And now back on topic... I just went through this as well and yes, the mechanism inside of the deadbolt has probably failed. Let me guess... Weiser brand? In my case the actual deadbolt is hollow and it has a punched brass pin that slides in a spiral groove on the "guts" of the actual deadbolt. On mine the pin wiggled out of position and jumped out of the groove so the mechanism worked but wasn't biting on the actual deadbolt.

I turned the knob to the open position and was able to get a very slight bite on the side of the actual deadbolt with a chisel and slide it back into the door. Once I had the door opened I removed the locks and replaced the deadbolt assembly.

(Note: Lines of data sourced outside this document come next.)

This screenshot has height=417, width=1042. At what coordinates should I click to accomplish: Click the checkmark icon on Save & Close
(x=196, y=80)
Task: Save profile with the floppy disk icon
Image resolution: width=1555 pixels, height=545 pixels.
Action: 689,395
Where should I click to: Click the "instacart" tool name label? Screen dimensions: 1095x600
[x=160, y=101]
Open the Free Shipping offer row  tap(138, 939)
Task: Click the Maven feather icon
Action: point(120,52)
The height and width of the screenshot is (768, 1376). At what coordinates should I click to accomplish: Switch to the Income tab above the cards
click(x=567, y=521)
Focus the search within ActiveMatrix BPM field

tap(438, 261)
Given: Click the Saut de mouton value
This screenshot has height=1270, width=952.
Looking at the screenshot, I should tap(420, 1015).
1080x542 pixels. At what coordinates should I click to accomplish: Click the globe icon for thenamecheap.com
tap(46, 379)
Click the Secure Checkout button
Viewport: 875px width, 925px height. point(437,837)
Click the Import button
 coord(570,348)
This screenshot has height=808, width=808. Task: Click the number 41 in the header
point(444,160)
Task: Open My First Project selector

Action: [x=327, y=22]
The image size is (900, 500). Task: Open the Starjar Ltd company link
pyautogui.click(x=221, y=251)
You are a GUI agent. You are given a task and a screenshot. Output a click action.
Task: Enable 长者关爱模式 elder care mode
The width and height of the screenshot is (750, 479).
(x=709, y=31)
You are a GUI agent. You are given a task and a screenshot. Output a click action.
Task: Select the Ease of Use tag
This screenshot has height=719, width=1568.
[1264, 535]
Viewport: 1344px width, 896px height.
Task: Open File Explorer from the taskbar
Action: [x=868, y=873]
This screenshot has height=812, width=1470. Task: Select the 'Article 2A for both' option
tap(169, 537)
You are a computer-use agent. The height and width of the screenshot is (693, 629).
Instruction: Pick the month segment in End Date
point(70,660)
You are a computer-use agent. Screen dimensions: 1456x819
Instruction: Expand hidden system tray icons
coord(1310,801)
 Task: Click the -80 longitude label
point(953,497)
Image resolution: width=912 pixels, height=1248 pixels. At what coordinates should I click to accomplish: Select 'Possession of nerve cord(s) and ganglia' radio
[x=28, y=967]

I bought a new deadbolt assembly at HD. They actually sold just that part! Color me surprised! If you can't get at the deadbolt you may have to call a locksmith to remove it. Hope that helps! 

James


----------



## theoldiesguy (Jul 23, 2012)

Re: Double cylinder locks: There's a good side to them and there's obviously also a bad side. A burgler can either break door glass to reach inside and turn the knob of a single cylinder deadbolt thereby allowing illegal entry. It's more difficult to get through the door if there is a double cylinder deadbolt, in fact it may prove to be be impossible unless it's a wooden door and the door has thin wooden "decorative panels" which can be knocked in. A double lock cylinder can prevent a possible break-in. However in a situation whereby quick egress is required the dweller who has the double cylinder lock had better be prepared to carry the key somewhere on his/her person AT ALL TIMES! Without the key readily at hand that double cylinder lock can be what prevents escape and effect a very real deathtrap!


----------